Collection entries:
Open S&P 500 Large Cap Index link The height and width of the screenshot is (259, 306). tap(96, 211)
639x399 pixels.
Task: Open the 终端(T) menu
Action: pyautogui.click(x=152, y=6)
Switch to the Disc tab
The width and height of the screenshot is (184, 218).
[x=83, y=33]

▶ **Activity**: This exercise requires the entries above to be restated exactly.

▶ **Exercise result**:
Open S&P 500 Large Cap Index link The height and width of the screenshot is (259, 306). tap(96, 211)
639x399 pixels.
Task: Open the 终端(T) menu
Action: pyautogui.click(x=152, y=6)
Switch to the Disc tab
The width and height of the screenshot is (184, 218).
[x=83, y=33]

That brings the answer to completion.